Wells Fargo looks across all of its business lines when making investment decisions and selecting technology vendors.
For the $1.7 trillion bank, working with vendors is “about the direction of the firm, our customer-forward focus and then thinking about intention and modernizing our core infrastructure,” Jazz Samra, head of strategic partnerships and innovation initiatives, told Bank Automation News.

When investing in or selecting a partner, Wells Fargo uses a three- to five-year timeline to calculate return on investment, depending on the line of business and tech needs, Samra said.
Additionally, the bank considers the following when selecting a fintech partner:
- Unmet consumer needs based on behavior-based research;
- Existing technology that can be embedded to solve bankwide challenges;
- Time to market; and
- Scalability of the solution.
Wells Fargo looks toward partnerships that can add value to its entire business model rather than a single issue, Samra said.

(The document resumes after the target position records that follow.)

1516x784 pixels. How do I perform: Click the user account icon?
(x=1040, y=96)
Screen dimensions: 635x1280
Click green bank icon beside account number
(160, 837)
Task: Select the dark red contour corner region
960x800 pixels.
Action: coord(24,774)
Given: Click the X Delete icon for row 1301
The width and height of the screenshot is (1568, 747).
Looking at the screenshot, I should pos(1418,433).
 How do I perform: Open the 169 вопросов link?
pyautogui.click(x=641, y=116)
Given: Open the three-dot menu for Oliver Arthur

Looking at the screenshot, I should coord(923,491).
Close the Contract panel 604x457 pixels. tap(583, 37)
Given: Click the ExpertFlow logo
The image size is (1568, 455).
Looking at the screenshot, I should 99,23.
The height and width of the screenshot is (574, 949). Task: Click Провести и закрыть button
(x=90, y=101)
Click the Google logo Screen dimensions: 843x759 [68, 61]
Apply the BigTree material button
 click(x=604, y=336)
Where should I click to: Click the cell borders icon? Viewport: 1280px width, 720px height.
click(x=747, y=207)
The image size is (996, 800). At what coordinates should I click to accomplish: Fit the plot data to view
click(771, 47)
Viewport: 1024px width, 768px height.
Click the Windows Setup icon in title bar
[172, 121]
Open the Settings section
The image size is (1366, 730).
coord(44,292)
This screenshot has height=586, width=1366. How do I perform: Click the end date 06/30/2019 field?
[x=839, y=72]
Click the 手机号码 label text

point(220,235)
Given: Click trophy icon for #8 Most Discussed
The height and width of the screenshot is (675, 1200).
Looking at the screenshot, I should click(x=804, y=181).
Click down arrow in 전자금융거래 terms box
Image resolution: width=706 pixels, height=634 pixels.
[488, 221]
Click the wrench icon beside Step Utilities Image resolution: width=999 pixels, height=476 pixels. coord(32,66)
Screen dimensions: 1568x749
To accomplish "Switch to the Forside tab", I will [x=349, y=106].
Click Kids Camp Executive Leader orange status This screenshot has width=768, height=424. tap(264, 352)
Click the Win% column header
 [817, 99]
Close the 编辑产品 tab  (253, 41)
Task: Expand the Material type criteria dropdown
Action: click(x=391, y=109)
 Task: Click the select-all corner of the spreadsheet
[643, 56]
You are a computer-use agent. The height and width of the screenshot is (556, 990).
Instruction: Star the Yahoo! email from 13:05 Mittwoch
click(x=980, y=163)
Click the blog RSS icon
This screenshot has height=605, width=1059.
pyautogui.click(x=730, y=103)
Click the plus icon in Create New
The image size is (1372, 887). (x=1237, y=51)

For example, Wells Fargo selected Google Cloud in 2021 for its cloud services and has tapped several of the tech giant’s services since integrating its conversational AI platform into Wells Fargo’s AI assistant.
In 2022, the bank rolled out its AI-driven chatbot, Fargo, powered by Dialogflow and has continued to modify the bot to meet customer needs. Since launch, Fargo has added the following self-service capabilities:
- Activate or deactivate debit cards;
- Check credit card limits;
- Search for transactions; and
- Monitor spending.
Wells Fargo will continue to deepen its relationship with existing vendors like Google while evaluating emerging technology providers to improve its technology infrastructure, Samra said.